Mortensen's performance had the misfortune to go up against Daniel Day Lewis, but you think he still could have earned a bit of buzz. Even Day Lewis was acutely aware of the snub as they did the red carpet rounds -- would they have dared to openly dismiss George Clooney to his face? The man did a vicious fight scene completely naked, surely that deserves a dark horse mention?
It was uncharacteristic of Mortensen to embrace the awards at all. He was dismissive of the Oscar hype surrounding The Return of the King and has decidedly removed himself from mainstream Hollywood. Accolades do not seem to interest him.

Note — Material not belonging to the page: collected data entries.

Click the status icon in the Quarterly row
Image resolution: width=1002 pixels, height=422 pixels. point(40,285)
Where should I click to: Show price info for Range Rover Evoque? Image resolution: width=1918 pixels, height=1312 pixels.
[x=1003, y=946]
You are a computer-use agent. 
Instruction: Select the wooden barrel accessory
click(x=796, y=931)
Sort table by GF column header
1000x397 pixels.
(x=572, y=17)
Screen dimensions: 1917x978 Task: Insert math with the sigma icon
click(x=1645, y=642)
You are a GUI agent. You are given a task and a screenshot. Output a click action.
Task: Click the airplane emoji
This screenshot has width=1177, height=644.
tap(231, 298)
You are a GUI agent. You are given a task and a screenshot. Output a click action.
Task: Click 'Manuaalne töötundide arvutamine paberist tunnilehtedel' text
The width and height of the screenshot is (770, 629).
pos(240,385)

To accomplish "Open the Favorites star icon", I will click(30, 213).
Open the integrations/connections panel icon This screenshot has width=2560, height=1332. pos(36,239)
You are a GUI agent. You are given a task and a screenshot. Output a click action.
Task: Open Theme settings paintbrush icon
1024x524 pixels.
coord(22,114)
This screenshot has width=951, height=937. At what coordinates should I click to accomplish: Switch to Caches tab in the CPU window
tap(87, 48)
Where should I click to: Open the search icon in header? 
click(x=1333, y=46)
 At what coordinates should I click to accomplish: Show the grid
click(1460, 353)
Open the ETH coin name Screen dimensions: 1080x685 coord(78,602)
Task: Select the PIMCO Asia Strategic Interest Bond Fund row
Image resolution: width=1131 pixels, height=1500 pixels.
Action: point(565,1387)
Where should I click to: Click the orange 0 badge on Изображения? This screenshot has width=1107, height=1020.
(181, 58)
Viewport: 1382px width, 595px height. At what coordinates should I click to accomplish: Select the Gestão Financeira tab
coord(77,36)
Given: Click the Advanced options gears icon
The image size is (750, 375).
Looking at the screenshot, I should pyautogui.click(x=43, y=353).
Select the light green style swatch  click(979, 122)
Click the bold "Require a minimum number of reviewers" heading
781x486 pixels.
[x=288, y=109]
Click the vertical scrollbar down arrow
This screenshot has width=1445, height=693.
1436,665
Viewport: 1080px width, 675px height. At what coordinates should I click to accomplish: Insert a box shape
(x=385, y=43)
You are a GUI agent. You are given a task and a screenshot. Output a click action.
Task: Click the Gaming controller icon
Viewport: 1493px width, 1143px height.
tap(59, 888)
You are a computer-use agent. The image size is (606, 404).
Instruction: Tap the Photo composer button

But he was quite vocal this year in praising Cronenberg and criticizing the media for ignoring the film come awards time. On his website, Perceval Press, Mortensen wrote: "As the British Academy of Film and Television Arts award ceremony is this Sunday in London, and the movie Eastern Promises is nominated for Best British Film, I take this opportunity to thank and salute the incomparable David Cronenberg and his entire team for the beautiful professional work done to tell this story. Since our movie unfortunately did not receive (much deserved, in my opinion) nominations for Directing or Best Picture from the Academy of Motion Picture Arts and Sciences (Oscars), this seems like an appropriate moment to say goodbye and wish continued good travelling to all involved.
Win or lose, this movie is unique and will stand the test of time as a thought-provoking and finely-crafted piece of storytelling. History will show that David Cronenberg has been the rare top-level movie director that has improved from project to project, decade after decade, and never really looked back. There is no director alive in the world today who is working at a higher level technically, artistically, philosophically, or in terms of consistently delivering stories as entertaining as they are unsettling. A master. They do not come along very often, and some of us have taken note. There are many among our actors and technical crew who also ought to have been recognised by the various prize-giving organisations for the excellence of their creative contributions. Their exclusion takes nothing away from their enduring accomplishments. I am proud to represent our team just a little longer."
He tried, but no one really cared. Maybe I just move in different circles, but I consider Mortensen to be a pretty big name. And yet he looked rather sad and lost on that red carpet -- the media didn't seem to know what to make of his appearance. Maybe it was that scary wild man beard he was sporting, or his lack of a date. (Mortensen was accompanied by his niece, Sidney.) Either way, everyone seemed to be praying they wouldn't have to interview him. "Oh no, what is he up for? I don't remember. Isn't he the guy from Lord of the Rings?"
And so while he graces the cover of Men's Vogue this month, Mortensen's performance in Eastern Promises is doomed to be forgotten and rediscovered in ten years. I hope this is the first of many nominations for him, but I wonder if he's destined to be another Peter O'Toole, turning in a legendary performance year after year, only to walk away empty handed. Thankfully, performances live on longer than the award ceremonies -- and in the end, perhaps an Oscar is just, to borrow a line from Mortensen's Nikolai, "sentimental value."